La creciente impopularidad del presidente convirtió en arenas movedizas cada uno de sus movimientos a lo largo de este año. Cercado por los jueces, la opinión pública y la oposición, Musharraf se aferró al uniforme como su tabla de salvación y terminó por recurrir a un estado de excepción, que en realidad es una ley marcial, teñida con los mismos tintes democráticos con que ha disfrazado su regimen militar desde que dio el golpe contra el Gobierno de Nawaz Sharif en 1999.
Sharif es, sin duda, la china en el zapato de Musharraf, además de su mayor rival. El intento de Sharif de volver al país, el pasado 10 de septiembre, finalizó con su inmediata deportación a Arabia Saudí. Sin embargo, tanto dentro como fuera de Pakistán habían aumentado las presiones para que se le permitiera participar en las elecciones generales, ahora congeladas.

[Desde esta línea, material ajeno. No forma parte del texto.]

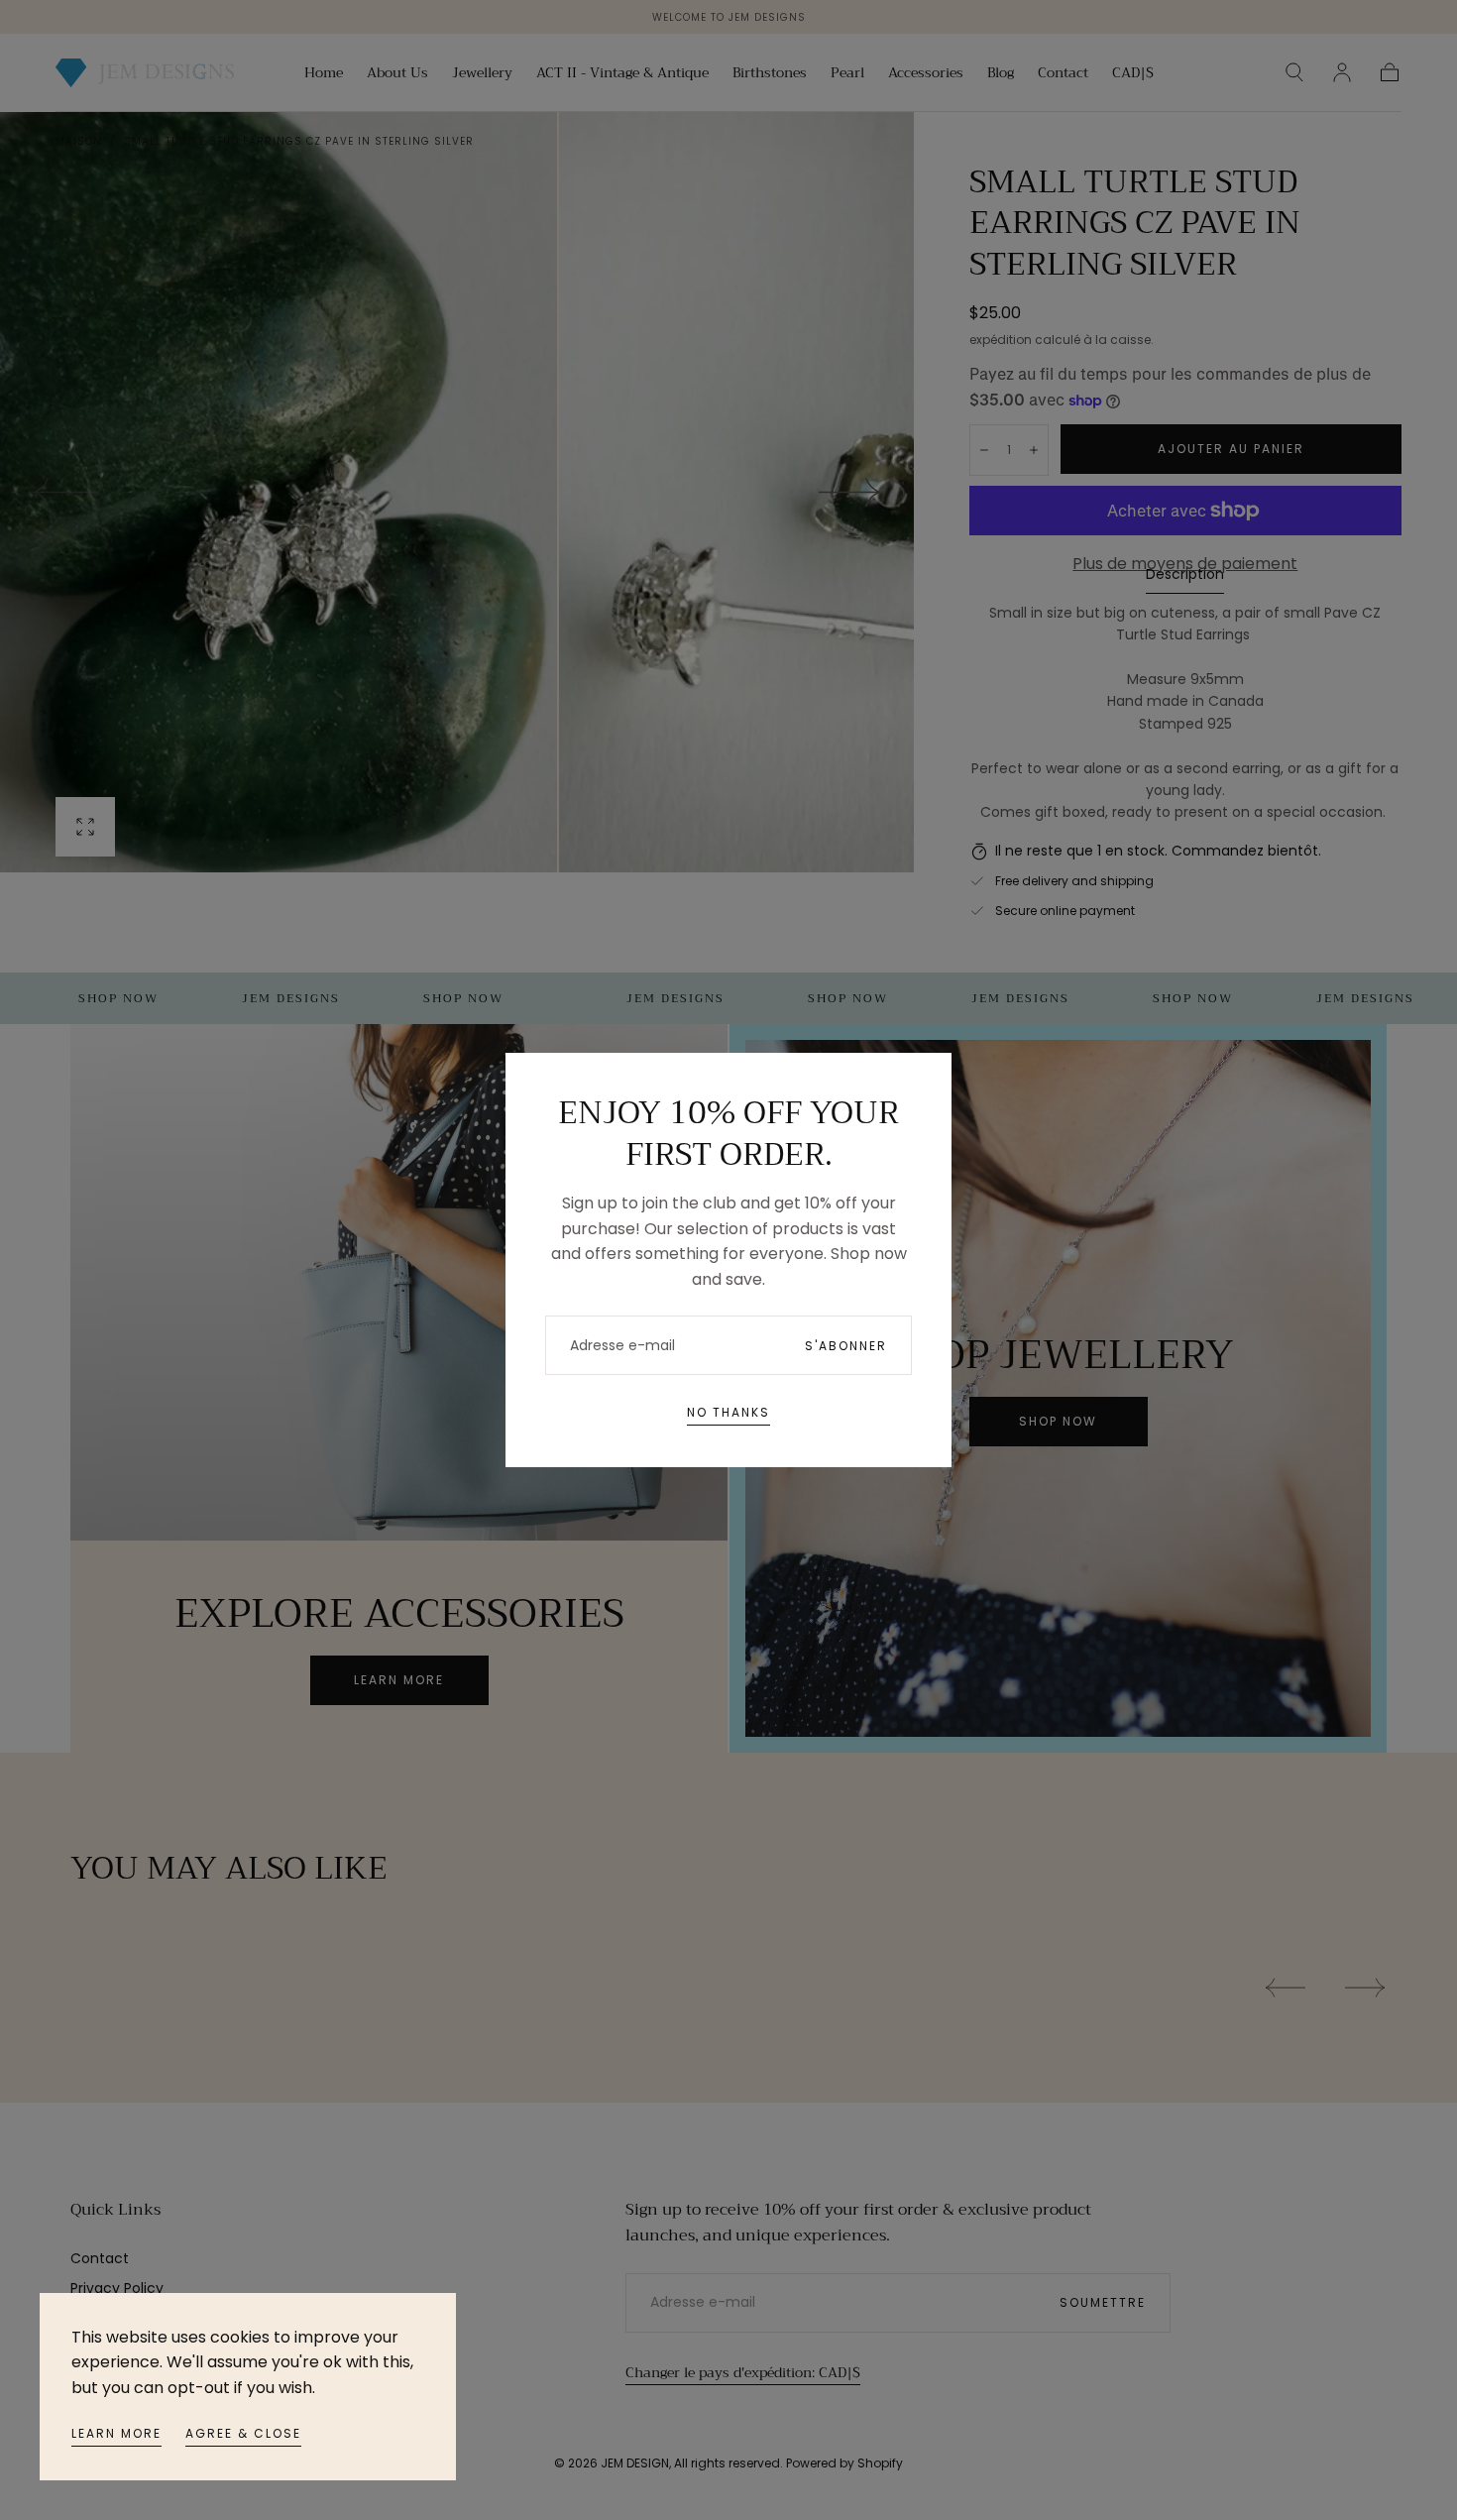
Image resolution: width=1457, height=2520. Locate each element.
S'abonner (846, 1345)
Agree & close (243, 2433)
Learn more (116, 2433)
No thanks (728, 1412)
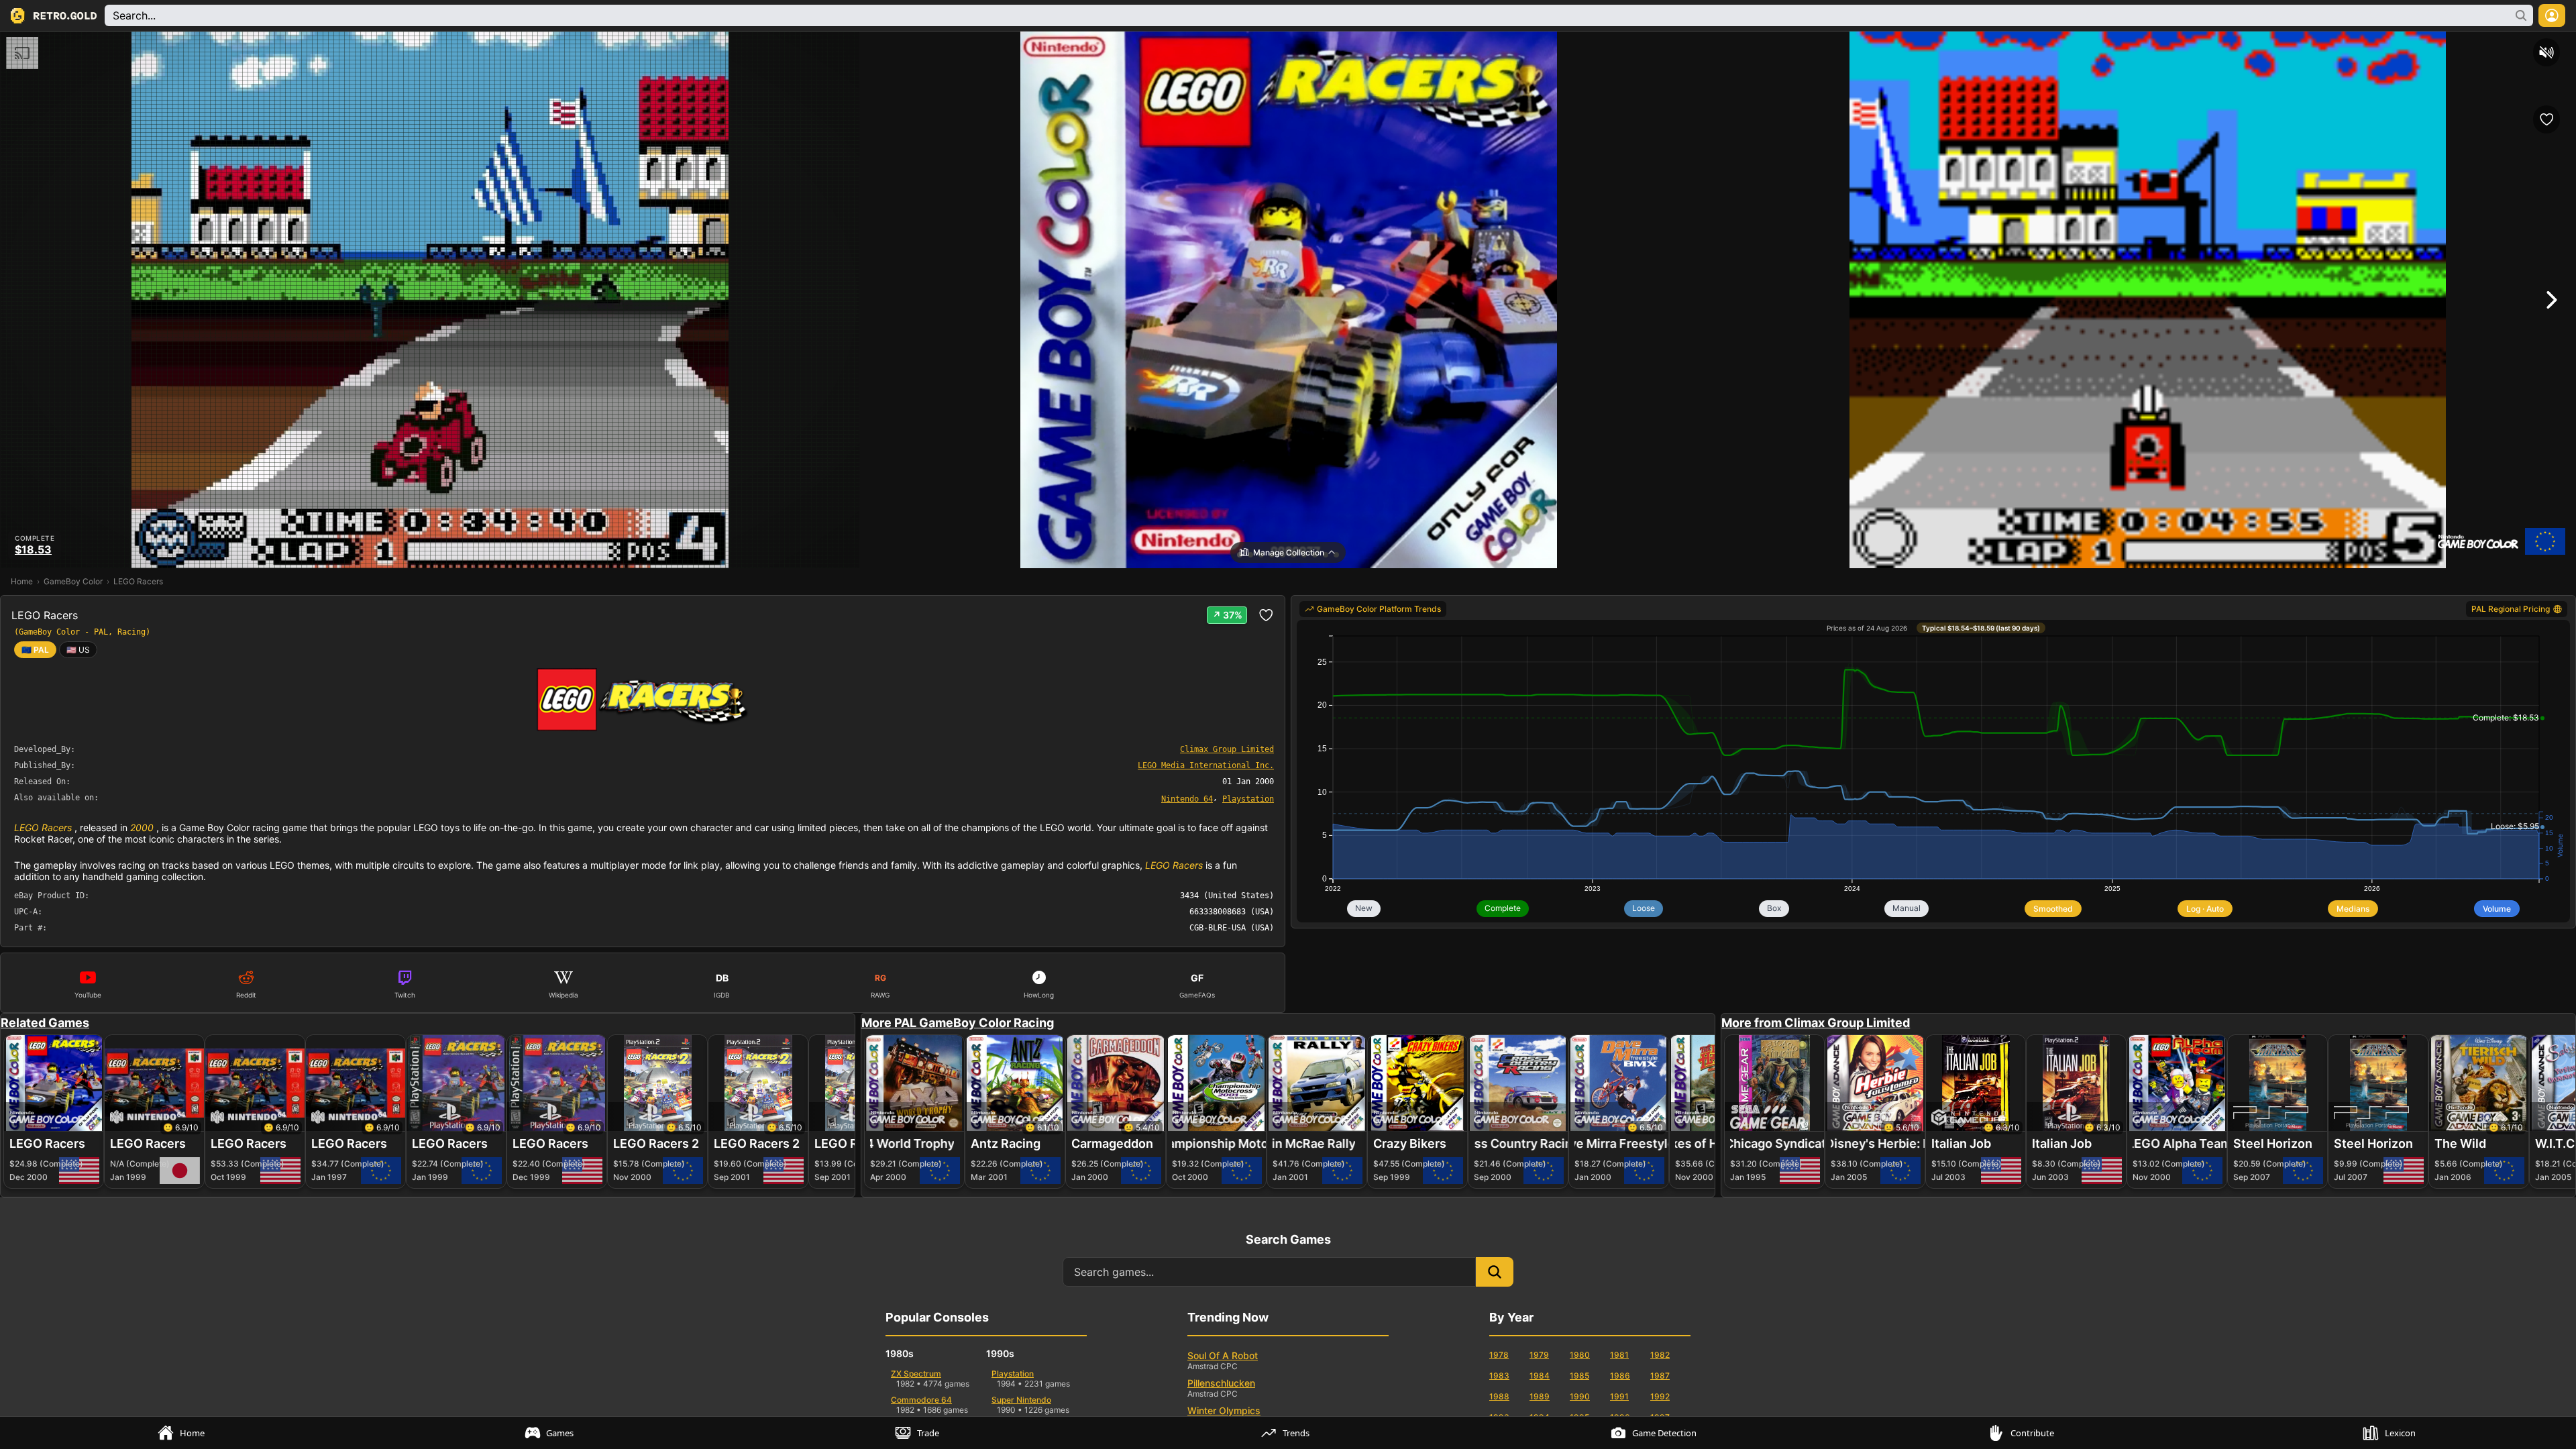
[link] (78, 649)
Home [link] (22, 581)
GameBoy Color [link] (73, 581)
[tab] (184, 1433)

La declaración del estado de emergencia supone que la actual Asamblea Nacional, cuyo periodo legislativo expiraba el próximo día 15, podrá prolongar su vigencia un año más. Apoyado en sus lacayos de la PML-Q y después de haber colocado al frente del Tribunal Supremo a Abdul Hamid Dogar, un juez que le defiende de forma visceral, el general cuenta con un periodo de gracia de 12 meses para amañar la Constitución de 1973 a su antojo, como ya hizo el anterior dictador Mohamed Zia ul Haq (1977-1988).
Mientras, el gran perdedor de este nuevo juego militar es el pueblo paquistaní y sus ansias de pacificar y democratizar el país. La mayoría de los paquistaníes se encuentran en medio del extremismo islámico y la violencia militar.